In the case of these experiences the appeal turns upon something that shows itself bound up with immediate consciousness. Even if this combination be in the first instance taken as an external and empirical connection, still, even for empirical observation, the fact of its being constant shows it to be essential and inseparable. But, again, if this immediate consciousness, as exhibited in experience, be taken separately, so far as it is a consciousness of God and the divine nature, the state of mind which it implies is generally described as an exaltation above the finite, above the senses, and above the instinctive desires and affections of the natural heart: which exaltation passes over into, and terminates in, faith in God and a divine order. It is apparent, therefore, that, though faith may be an immediate knowledge and certainty, it equally implies the interposition of this process as its antecedent and condition.

It has been already observed, that the so-called proofs of the being of God, which start from finite being, give an expression to this exaltation. In that light they are no inventions of an oversubtle reflection, but the necessary and native channel in which the movement of mind runs: though it may be that, in their ordinary form, these proofs have not their correct and adequate expression.

§ 69

It is the passage (§ 64) from the subjective Idea to being which forms the main concern of the doctrine of immediate knowledge. A primary and self-evident interconnection is declared to exist between our Idea and being. Yet precisely this central point of transition, utterly irrespective of any connections which show in experience, clearly involves a mediation. And the mediation is of no imperfect or unreal kind, where the mediation takes place with and through something external, but one comprehending both antecedent and conclusion.

Stored data
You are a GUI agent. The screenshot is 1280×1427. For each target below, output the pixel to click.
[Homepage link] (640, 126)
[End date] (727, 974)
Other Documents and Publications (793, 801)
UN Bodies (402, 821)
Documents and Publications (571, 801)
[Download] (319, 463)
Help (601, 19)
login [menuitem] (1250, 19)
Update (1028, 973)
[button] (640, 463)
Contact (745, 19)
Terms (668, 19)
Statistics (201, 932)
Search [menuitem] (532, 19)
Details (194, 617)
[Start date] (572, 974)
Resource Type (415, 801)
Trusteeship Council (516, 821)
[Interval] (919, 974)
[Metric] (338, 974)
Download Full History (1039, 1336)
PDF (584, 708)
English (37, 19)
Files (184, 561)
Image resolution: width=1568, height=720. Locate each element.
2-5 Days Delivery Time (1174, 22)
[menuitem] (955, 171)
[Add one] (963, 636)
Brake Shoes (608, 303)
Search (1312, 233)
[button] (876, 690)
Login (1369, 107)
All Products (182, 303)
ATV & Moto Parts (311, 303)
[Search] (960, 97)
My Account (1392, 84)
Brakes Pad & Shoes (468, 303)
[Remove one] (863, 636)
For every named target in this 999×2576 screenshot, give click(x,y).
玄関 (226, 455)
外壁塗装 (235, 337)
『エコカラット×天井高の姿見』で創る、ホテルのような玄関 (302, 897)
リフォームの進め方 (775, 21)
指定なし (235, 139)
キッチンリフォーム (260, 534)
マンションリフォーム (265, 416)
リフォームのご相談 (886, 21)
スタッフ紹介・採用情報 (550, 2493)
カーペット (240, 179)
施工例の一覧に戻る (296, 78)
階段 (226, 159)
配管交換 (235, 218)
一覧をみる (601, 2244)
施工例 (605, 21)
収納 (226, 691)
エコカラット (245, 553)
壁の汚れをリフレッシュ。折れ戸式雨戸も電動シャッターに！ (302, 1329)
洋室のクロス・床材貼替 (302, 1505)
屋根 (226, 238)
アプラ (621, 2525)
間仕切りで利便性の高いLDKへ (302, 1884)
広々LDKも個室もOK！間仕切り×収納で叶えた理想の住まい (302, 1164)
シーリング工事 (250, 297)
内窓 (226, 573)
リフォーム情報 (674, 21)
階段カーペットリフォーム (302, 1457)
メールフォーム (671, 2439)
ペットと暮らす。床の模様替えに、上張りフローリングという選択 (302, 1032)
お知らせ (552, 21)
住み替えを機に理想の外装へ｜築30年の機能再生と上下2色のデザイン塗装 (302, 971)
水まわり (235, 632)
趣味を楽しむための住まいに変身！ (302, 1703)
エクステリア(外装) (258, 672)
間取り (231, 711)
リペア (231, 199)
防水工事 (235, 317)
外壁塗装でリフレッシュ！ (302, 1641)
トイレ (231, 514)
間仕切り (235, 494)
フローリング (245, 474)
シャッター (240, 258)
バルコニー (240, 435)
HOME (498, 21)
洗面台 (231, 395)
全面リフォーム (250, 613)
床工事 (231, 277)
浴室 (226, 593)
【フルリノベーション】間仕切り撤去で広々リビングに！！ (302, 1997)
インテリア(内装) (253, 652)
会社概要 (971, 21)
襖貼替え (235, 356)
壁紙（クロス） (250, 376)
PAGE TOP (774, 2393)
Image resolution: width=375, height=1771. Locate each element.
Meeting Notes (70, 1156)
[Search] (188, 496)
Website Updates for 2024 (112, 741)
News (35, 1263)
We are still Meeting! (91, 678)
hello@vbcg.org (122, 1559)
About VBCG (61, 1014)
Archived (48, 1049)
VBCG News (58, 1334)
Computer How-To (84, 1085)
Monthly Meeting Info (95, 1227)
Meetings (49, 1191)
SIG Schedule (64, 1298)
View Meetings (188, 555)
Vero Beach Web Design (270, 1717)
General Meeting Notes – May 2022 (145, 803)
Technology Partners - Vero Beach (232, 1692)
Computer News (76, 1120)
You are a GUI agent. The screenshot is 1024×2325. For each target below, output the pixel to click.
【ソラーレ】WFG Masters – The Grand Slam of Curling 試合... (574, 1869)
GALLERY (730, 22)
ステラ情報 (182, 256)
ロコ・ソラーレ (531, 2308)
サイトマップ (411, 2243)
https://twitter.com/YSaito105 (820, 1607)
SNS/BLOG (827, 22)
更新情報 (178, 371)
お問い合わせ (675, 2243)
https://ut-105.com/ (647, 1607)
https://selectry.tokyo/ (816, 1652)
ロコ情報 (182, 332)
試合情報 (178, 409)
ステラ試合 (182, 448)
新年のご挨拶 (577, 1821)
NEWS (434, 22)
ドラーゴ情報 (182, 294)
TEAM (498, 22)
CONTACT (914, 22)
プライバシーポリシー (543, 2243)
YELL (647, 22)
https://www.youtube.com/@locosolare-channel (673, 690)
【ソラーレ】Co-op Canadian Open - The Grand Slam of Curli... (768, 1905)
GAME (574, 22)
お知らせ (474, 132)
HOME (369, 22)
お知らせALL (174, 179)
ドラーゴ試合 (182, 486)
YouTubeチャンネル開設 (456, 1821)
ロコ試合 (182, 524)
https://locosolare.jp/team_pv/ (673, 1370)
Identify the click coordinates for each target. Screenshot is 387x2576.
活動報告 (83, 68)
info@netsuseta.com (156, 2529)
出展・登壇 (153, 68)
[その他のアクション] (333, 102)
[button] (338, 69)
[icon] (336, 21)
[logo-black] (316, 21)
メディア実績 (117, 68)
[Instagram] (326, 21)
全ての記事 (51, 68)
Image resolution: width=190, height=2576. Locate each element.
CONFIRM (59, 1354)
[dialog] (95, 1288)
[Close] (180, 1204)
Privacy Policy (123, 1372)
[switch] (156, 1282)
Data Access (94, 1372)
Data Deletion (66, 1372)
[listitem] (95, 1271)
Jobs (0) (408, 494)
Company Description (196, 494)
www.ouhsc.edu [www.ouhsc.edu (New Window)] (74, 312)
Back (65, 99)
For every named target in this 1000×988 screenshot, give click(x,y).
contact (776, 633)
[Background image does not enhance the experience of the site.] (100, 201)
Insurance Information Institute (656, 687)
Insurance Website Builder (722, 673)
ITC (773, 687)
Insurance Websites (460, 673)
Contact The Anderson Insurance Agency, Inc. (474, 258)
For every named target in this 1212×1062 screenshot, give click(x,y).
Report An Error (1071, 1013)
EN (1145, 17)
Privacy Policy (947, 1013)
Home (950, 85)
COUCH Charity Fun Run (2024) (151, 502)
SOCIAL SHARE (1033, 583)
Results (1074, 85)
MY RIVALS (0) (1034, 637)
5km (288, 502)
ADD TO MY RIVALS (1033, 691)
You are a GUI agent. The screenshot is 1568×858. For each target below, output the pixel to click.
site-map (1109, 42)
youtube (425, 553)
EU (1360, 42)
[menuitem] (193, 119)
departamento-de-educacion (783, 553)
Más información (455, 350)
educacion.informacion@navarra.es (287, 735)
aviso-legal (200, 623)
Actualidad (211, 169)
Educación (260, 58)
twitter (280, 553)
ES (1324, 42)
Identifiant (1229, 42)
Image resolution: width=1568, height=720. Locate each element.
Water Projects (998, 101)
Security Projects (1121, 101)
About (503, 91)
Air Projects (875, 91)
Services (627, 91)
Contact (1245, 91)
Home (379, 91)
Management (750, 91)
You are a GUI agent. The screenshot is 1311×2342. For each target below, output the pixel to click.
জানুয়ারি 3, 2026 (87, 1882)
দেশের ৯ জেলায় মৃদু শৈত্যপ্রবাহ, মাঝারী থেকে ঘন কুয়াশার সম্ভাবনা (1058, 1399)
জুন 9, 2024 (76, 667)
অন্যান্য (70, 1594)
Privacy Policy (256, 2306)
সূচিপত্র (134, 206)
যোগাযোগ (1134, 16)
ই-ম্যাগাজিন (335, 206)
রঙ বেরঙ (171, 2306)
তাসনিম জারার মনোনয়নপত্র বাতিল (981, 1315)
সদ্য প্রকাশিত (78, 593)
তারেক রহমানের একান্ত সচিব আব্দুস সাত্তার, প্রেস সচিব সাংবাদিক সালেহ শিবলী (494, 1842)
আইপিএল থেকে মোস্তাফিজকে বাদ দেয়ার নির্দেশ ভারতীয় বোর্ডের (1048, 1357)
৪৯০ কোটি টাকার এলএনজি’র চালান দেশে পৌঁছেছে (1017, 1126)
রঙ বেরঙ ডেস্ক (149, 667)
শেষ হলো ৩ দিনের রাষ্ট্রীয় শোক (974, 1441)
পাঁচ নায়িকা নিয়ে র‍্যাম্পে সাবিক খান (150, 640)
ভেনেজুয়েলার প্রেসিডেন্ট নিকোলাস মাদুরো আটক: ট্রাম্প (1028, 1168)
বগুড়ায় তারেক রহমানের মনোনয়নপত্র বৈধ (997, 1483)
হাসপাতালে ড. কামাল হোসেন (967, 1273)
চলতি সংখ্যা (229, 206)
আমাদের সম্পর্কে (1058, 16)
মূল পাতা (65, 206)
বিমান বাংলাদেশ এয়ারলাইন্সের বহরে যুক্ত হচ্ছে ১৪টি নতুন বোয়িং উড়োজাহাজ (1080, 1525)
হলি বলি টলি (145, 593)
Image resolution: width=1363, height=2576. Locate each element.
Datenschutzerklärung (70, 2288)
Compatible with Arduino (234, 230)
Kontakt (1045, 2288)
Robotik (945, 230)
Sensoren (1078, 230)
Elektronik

Work to complete:
**1.** In the passage on immediate knowledge of God above, how is the state of mind implied by an immediate consciousness of God generally described?
**2.** Carry on the passage on immediate knowledge of God, picking up after its final sentence.

Per-task answers:
**1.** It is described as an exaltation above the finite, above the senses, and above the instinctive desires and affections of the natural heart.

**2.**
§ 70

For, what this theory asserts is that truth lies neither in the Idea as a merely subjective thought, nor in mere being on its own account — that mere being per se, a being that is not of the Idea, is the sensible finite being of the world. Now all this only affirms, without demonstration, that the Idea has truth only by means of being, and being has truth only by means of the Idea. The maxim of immediate knowledge rejects an indefinite empty immediacy (and such is abstract being, or pure unity taken by itself), and affirms in its stead the unity of the Idea with being. And it acts rightly in so doing. But it is stupid not to see that the unity of distinct terms or modes is not merely a purely immediate unity, i.e. unity empty and indeterminate, but that — with equal emphasis — the one term is shown to have truth only as mediated through the other — or, if the phrase be preferred, that either term is only mediated with truth through the other. That the quality of mediation is involved in the very immediacy of intuition is thus exhibited as a fact, against which understanding, conformably to the fundamental maxim of immediate knowledge that the evidence of consciousness is infallible, can have nothing to object. It is only ordinary abstract understanding which takes the terms of mediation and immediacy, each by itself absolutely, to represent an inflexible line of distinction, and thus draws upon its own head the hopeless task of reconciling them. The difficulty, as we have shown, has no existence in the fact, and it vanishes in the speculative notion.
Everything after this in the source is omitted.